> [RAW RECORDS]:
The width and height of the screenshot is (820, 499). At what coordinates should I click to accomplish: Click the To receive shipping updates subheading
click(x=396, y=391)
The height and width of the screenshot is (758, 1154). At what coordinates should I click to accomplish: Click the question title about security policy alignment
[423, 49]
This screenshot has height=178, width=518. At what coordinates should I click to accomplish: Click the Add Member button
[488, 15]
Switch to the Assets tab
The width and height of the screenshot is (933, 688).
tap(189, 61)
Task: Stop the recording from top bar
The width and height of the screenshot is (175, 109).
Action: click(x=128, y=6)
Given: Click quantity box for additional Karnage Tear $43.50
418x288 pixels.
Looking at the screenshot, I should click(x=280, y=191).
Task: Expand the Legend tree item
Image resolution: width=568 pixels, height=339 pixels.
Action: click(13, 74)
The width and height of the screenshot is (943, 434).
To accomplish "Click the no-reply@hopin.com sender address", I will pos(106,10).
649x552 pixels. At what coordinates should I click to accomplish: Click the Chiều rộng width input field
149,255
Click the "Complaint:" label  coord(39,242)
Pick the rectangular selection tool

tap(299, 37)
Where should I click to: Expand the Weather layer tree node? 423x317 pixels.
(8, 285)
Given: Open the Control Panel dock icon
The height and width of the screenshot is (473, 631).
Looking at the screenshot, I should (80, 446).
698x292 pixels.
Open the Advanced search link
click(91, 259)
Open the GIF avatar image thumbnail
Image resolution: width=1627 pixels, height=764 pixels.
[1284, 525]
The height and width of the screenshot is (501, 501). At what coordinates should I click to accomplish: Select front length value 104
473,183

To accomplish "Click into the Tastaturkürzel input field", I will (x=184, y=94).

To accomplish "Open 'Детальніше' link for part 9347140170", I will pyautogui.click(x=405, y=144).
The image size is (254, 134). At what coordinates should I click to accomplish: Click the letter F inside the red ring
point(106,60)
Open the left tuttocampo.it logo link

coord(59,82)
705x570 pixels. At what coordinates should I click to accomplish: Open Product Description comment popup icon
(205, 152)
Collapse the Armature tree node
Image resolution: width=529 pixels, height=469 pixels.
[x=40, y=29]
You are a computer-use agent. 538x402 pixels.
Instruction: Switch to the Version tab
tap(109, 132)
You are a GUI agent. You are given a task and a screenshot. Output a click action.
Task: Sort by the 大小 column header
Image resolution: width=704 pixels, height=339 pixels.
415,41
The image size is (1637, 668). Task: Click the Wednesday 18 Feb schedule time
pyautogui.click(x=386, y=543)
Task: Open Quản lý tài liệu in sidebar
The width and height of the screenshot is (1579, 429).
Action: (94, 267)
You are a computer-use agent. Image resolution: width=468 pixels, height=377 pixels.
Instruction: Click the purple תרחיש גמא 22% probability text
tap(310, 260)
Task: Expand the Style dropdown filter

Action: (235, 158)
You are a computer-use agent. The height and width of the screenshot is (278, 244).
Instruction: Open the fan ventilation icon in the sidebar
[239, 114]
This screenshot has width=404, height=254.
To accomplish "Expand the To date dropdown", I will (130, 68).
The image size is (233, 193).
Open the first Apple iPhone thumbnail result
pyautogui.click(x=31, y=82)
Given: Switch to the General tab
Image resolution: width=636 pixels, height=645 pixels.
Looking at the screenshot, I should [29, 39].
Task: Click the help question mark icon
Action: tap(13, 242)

> [WHAT IS BEING ASKED]:
Extract every line in the listing above that contains the word "Expand". Treat the match as case-sensitive.

> [PROBLEM SOLUTION]:
Task: Expand the Legend tree item
Where should I click to: Expand the Weather layer tree node? 423x317 pixels.
Task: Expand the Style dropdown filter
To accomplish "Expand the To date dropdown", I will (130, 68).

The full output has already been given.